Тут взял слово Жуков.
— Разрешите, я отвечу, — он быстро посмотрел на хозяина кабинета, после чего повернулся к Шапошникову. — Он откажет, говорю за него. Вся его дружина или почти вся сражается с гитлеровцами на Витебщине. Без этой помощи мы бы не смогли удержать тот плацдарм и угрожать окружением немецкой группировке под Смоленском. И я хочу настоять, чтобы то направление было самым важным. Благодаря тому, что Киррлис уничтожил вражескую авиацию и не даёт ей резвиться в небе, у наших войск все шансы не только прочно закрепиться на новых рубежах, но и пойти в наступление.

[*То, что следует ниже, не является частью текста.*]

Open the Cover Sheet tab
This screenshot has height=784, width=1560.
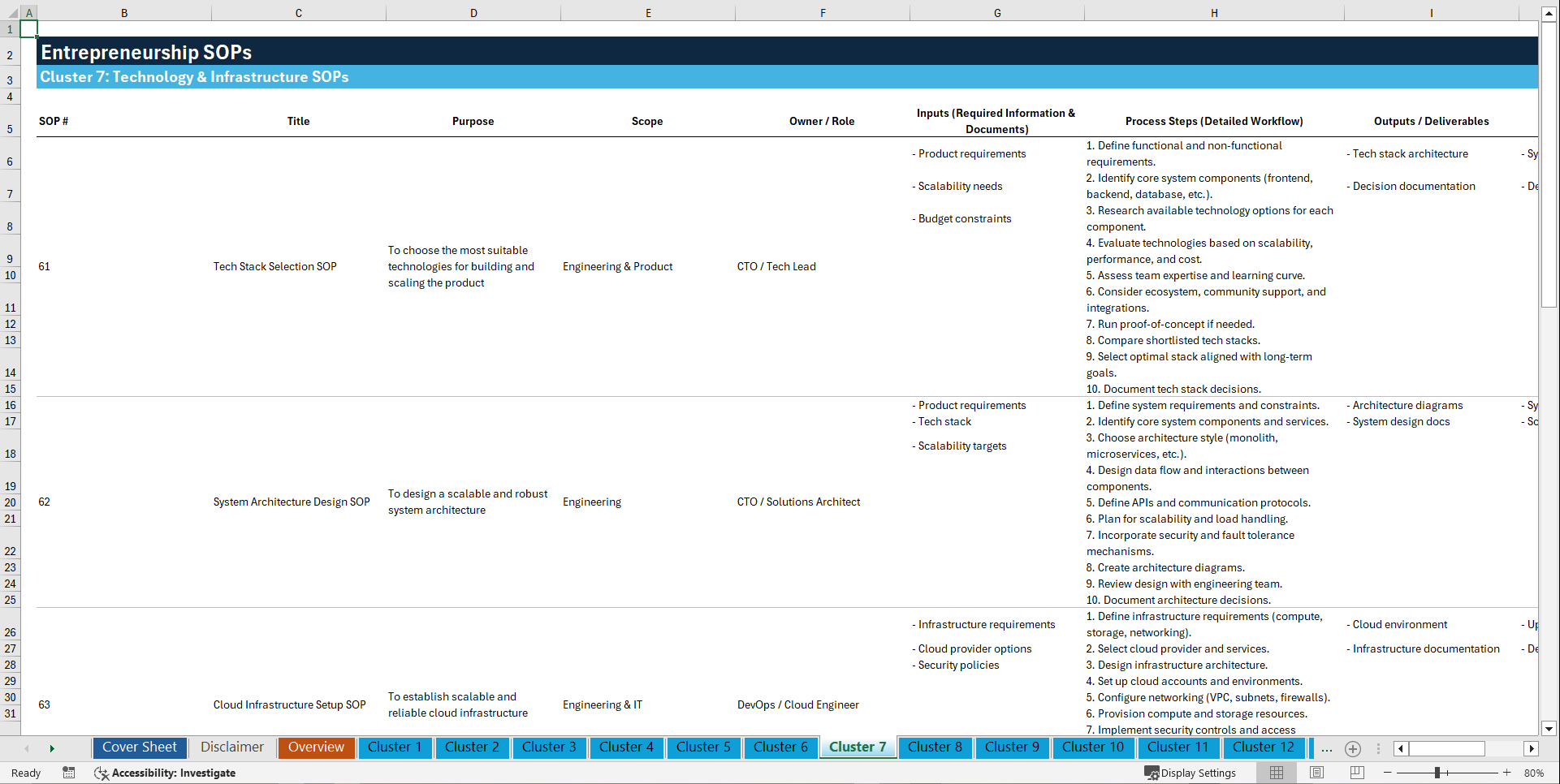pyautogui.click(x=139, y=747)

— Нэ рано ли, товарищ Жуков? — Сталин, прищурившись, посмотрел на него.
— Я подразумеваю удар по Смоленску. Там мы зажмём несколько дивизий и за зиму либо заставим их сдаться, либо перемелем, как в жерновах. А если Киррлис поможет сражаться против них, как помог с наступлением, то справимся с немцами в смоленском «котле» до Нового год.

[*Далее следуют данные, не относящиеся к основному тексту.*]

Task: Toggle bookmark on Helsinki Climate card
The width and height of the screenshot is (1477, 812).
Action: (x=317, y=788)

— Ми подумаем над этим вопросом.
— Я советую пока не надоедать Киррлису. Иначе получим разозлённого союзника, которого пытаются заставить чужие проблемы, когда у него своих полон рот. Напомню Озерова, чьи действия чуть не привели к серьёзному разладу между нами, — произнёс Берия, дождавшись, когда все умолкнут. — Пока достаточно того, что у нас есть свободный доступ к лавкам с амулетами.
— Ми считаем также, — поддержал своего наркома Иосиф Виссарионович. — Тэм более, он без всяких просьб помог решить часть тяжёлых вопросов с нашими другими союзниками, которых обманули нэмцы. Товарищ Молотов, что там с англичанами и амэриканцами?
— Премьер-министр Черчиль сказал, что пока не может оказывать помощь нашей стране из-за волнений в Ирландии, вызванных религиозными вопросами, — сказал тот. — На их решение потребуется несколько месяцев или больше.
— Не удивлён, — буркнул Жуков и с силой сжал кулаки. — Эта гнида спит и видит, как с нами разделаться чужими руками. И тут такой повод отойти в сторону.
— Товарищ Жуков, — покачал головой Сталин. — Вячеслав Михайлович, продолжайте.
— Американцы тоже юлят, но пока ничего категорически не заявляют. Кое-кто намекнул мне, что любые поставки начнутся сразу же в обмен на амулеты. Обещают даже то, что не предусматривается ленд-лизом. В том числе и провести переговоры с англичанами нам на пользу. Хотят они в первую очередь амулеты, которые лечат и защищают. Причём самого высокого качества.
— Дадим им их? — спросил его Сталин.
Молотов на мгновение смешался, ведь всё это было оговорено ещё раньше в приватных беседах, когда только глава правительства страны и её нарком внутренних дел присутствовали в кабине. Но растерянность продлилась только миг.
— Полагаю, что нужно дать. Только не лучшие, а то, что доступно нам самим в лавках Киррлиса, — произнёс он.
— Значит, дадим, — усмехнулся Сталин и вдруг в одно мгновение посерьёзнел. В кабинете будто похолодело, так показалось всем присутствующим. Дальнейшие его слова стали сродни разорвавшейся бомбы. — У нас для вас плохие новости, товарищи. У нэмцэв появился свой маг, способный создать армию сущэств, почти нэ уступающих оборотням.